А привилегия – это то, что он умеет думать и говорить! Если бы оценка его привилегий была строго логичной, она включала бы факт его образования и медицинской подготовки. Но это было давно, тогда как свидетельства того, как он мыслит – не с медицинской точки зрения, а в целом, – проявляются каждый раз при встрече с ним. Именно поэтому жители деревни разговаривают с Сассоллом, рассказывают ему местные новости, слушают, задаются вопросом, верны ли его необычные взгляды, и поэтому некоторые говорят: «Он замечательный врач, но не такой, какого мы ждали», а некоторые соседи, из среднего класса, называют его чудаком.
Жители деревни считают его привилегированным, потому что думают, будто он мыслит не так, как они. Они зависят от здравого смысла, а он нет.
Считается, что здравый смысл практичен. Но только в краткосрочной перспективе. Здравый смысл утверждает, что глупо кусать руку, которая кормит. Но это глупо до того момента, пока вы не поймете, что вас могли бы кормить и лучше. В долгосрочной перспективе здравый смысл пассивен, поскольку основан на принятии устаревшего представления о возможном. Здравый смысл накапливается слишком медленно. Всё должно быть доказано множество раз, прежде чем сможет считаться неоспоримым, то есть традиционным. Когда нечто становится традиционным, оно приобретает пророческий авторитет. Отсюда сильный элемент суеверия, всегда присутствующий в «практическом» здравом смысле.

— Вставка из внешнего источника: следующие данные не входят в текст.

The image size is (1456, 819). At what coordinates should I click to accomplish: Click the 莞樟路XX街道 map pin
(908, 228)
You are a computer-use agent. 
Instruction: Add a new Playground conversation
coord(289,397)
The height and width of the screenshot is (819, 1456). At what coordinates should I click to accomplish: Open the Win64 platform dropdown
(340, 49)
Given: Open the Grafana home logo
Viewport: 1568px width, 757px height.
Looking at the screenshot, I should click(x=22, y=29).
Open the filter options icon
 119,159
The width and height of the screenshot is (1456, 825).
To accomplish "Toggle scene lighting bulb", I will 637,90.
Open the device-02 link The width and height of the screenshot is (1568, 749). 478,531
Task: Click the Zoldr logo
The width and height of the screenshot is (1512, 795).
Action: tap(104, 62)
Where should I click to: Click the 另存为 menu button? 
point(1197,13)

Здравый смысл – часть идеологии тех, кто лишен фундаментальных знаний, форма невежества. Это обусловлено разными факторами: остатками религиозных воззрений, эмпирическим знанием, защитным скептицизмом, поверхностным обучением. Здравый смысл не способен к обучению, не покидает свои пределы, ибо, как только недостаток обучения восполняется, всё снова ставится под сомнение, и здравый смысл не работает. Он может существовать только как категория, поскольку отличается от духа исследования, от философии.